-
Notifications
You must be signed in to change notification settings - Fork 65
Using StringFormat for one‐off parsing
I had a program, it reads a bunch of timeline data from a database table, and applies some business rules to generate output billing data.
For simplicity, let's assume the method looks like:
BillingResult runBilling(List<BillingTimelineRow> input);
One day in production we observed some unexpected result. And we narrowed it down to a certain time range (let's say it's 10 minutes of data).
In the principle of TDD, it's best if I can reproduce the problem in a unit test; do some local debugging to find where the bug is; then fix the bug. The new unit test will be submitted to prevent future regression.
The first thing I did was running a SQL query against the prod db: SELECT * FROM BillingTimeline WHERE timestamp BETWEEN ... AND ...

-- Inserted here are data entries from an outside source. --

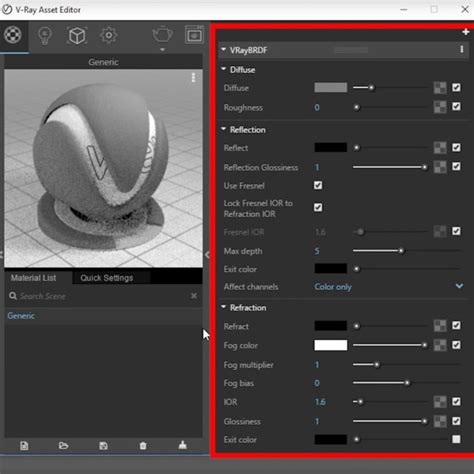Open the Settings gear icon

[x=109, y=35]
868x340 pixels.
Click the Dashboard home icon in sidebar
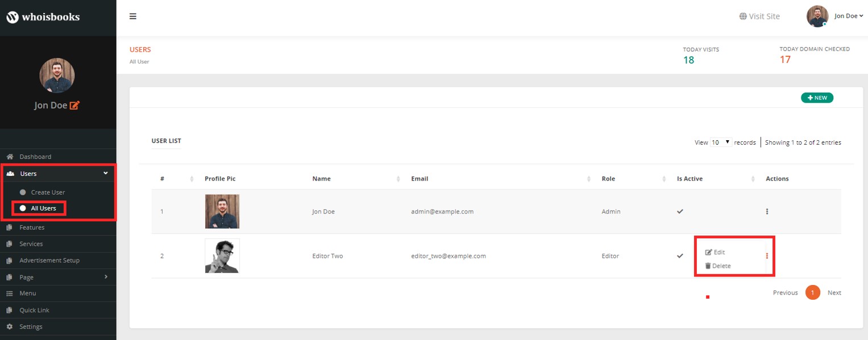[10, 157]
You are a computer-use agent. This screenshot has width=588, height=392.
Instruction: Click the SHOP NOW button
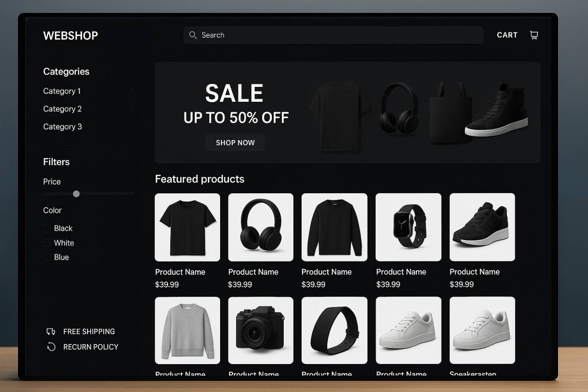coord(235,142)
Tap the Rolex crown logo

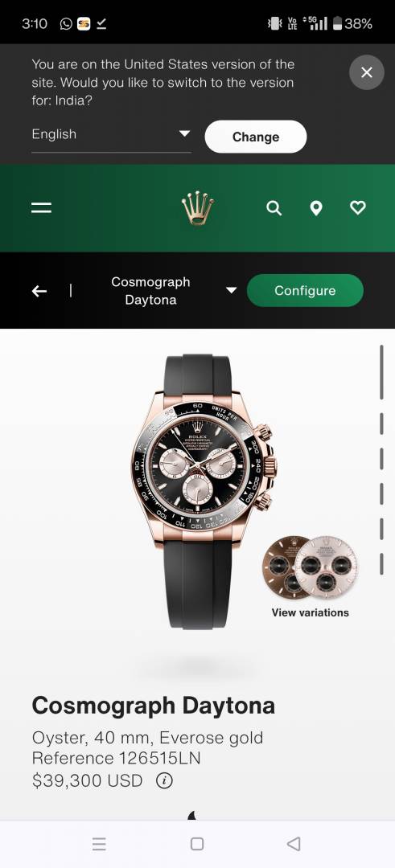coord(197,207)
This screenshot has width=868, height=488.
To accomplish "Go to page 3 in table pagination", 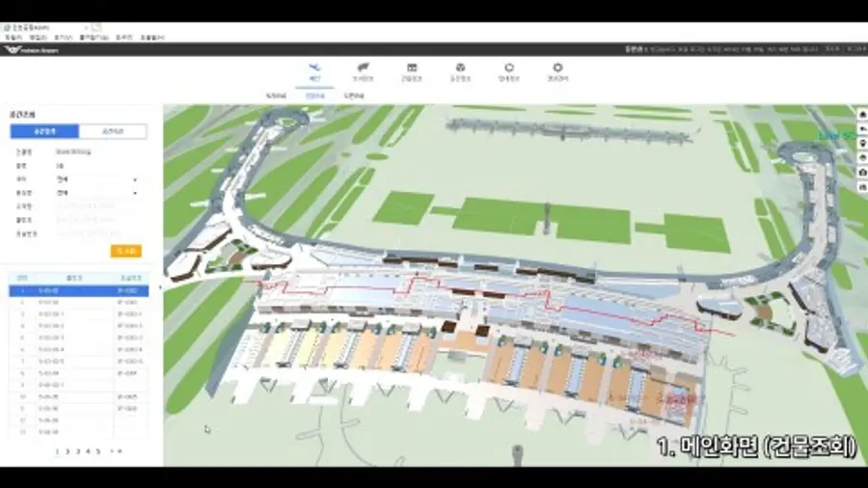I will tap(77, 450).
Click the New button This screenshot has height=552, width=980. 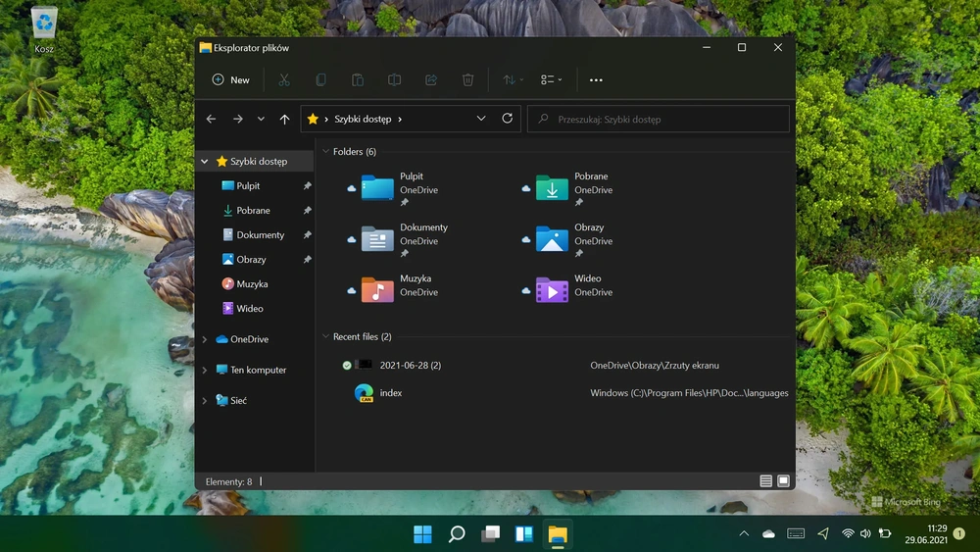[x=230, y=80]
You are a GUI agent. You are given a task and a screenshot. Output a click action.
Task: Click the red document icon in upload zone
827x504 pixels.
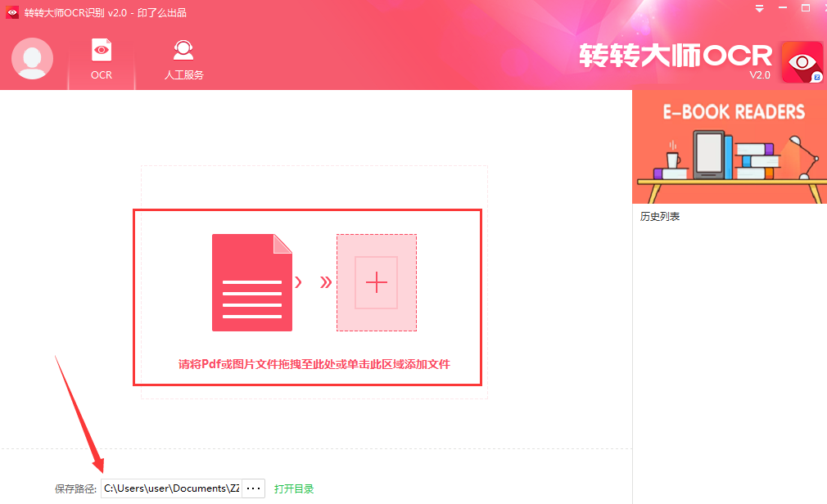coord(252,282)
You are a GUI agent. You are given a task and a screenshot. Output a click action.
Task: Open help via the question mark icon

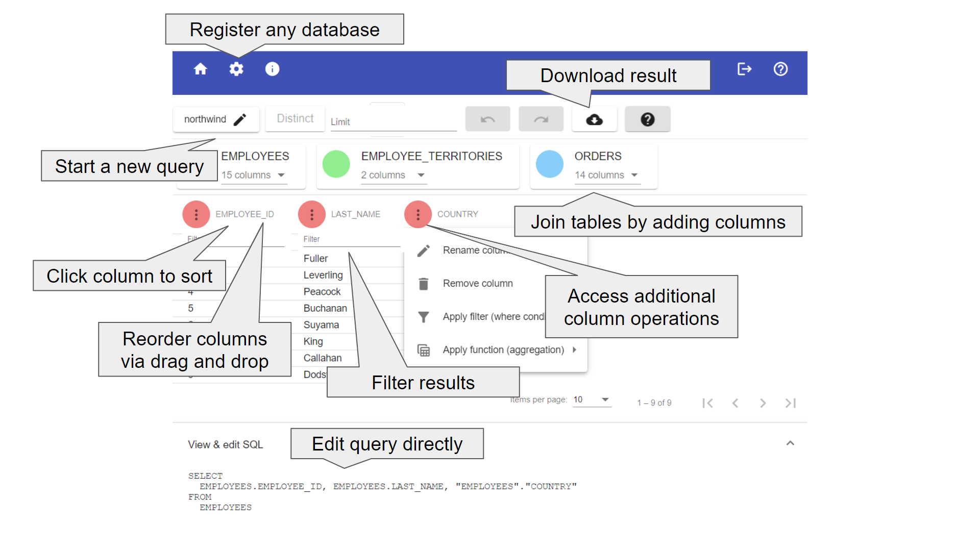pos(780,69)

(this table has no PII data)
The commandline SQL tool printed some dozens of rows that looked like this:
+---------+--------------------+------------+---------------------------+--------+---------------------+--------------------+-------------+----------------------------+
| ShardId | PayloadTaskId | Tier | StartTimestamp | PlanId | RedactedUserGroupId | ProfileName | StartSecond | Timeline |
+---------+--------------------+------------+---------------------------+--------+------------------------------+-----------+-------------+----------------------------+
| 27 | tttsk1 | PREMIUM | 2023-12-05 17:51:00-08:00 | 234 | 123 | testonlyaccount-2 | 21 | [1334, 3923] |
+---------+--------------------+------------+---------------------------+--------+------------------------------+-----------+-------------+----------------------------+
| 30 | tttsk2 | PREMIUM | 2023-12-05 17:43:00-08:00 | 125 | 123 | testonlyaccount-2 | 39 | [161, 54888, 77364, 14468] |
+---------+--------------------+------------+---------------------------+--------+------------------------------+-----------+-------------+----------------------------+
| 34 | tttsk1 | PREMIUM | 2023-12-05 17:42:00-08:00 | 789 | 999 | testonlyaccount-1 | 40 | [129, 8877] |
+---------+--------------------+------------+---------------------------+--------+------------------------------+-----------+-------------+----------------------------+
| 47 | tttsk1 | PREMIUM | 2023-12-05 17:42:00-08:00 | 110 | 123 | testonlyaccount-3 | 28 | [1739, 6026] |
+---------+--------------------+------------+---------------------------+--------+------------------------------+-----------+-------------+----------------------------+
| 22 | tttsk7 | PREMIUM | 2023-12-05 17:35:00-08:00 | 226 | 456 | testonlyaccount-24 | 1 | [26031, 42307, 13820] |
+---------+--------------------+------------+---------------------------+--------+------------------------------+--------------------+-------------+-------------------+
...
51 row(s)
I need to feed this input data to the unit test.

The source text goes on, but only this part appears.